This week Public Policy Polling found only 9 percent of American voters approve of the job Congress is doing, while 85 percent disapprove. The Raleigh-based firm found that cockroaches, lice, root canals and even used car salesmen are more popular than Congress.
“The climate there has been so visceral and hostile,” Pittenger said. “You just don’t have to be so angry. You can sit down and talk.”
He said he was encouraged when an Obama administration official acknowledged at one orientation that Democrats had to agree to entitlement cuts.
Asked what he would be willing to compromise on, Pittenger said, “I’m not going to get into that. That’s really speculative.

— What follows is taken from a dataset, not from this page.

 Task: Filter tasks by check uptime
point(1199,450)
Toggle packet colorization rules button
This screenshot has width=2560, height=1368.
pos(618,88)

“I don’t see any basis to increase tax rates,” he added.
Pittenger said he would have voted against the fiscal cliff compromise, what he called a “baby Band-Aid” to the nation’s fiscal problems. He did join 219 other Republicans in voting to re-elect Rep. John Boehner of Ohio as speaker.
The congressman said he plans to meet soon with some new Democratic lawmakers.
“It is unusual in our day for a freshman congressman to already be reaching across the aisle,” he said. “But I am committed to working with anyone who has practical ideas on how to reduce our deficit and reform entitlements while keeping the tax burden low.”
Pittenger is organizing a community gathering this month on the Affordable Care Act.
The presentation will be Jan. 29 at CPCC’s Harris Campus.
The featured speaker will be Michael Tanner, a senior fellow at the Cato Institute and critic of the act.
After the Supreme Court upheld the law last summer, Tanner wrote an op-ed for the New York Post headlined, “ObamaCare’s Now a Bigger Mess.”
“I’m a critic, too,” Pittenger said. “But it’s the law of the land right now. What I was looking for is somebody who’s done a comprehensive analysis of the law. I don’t like it but we’d better understand it.”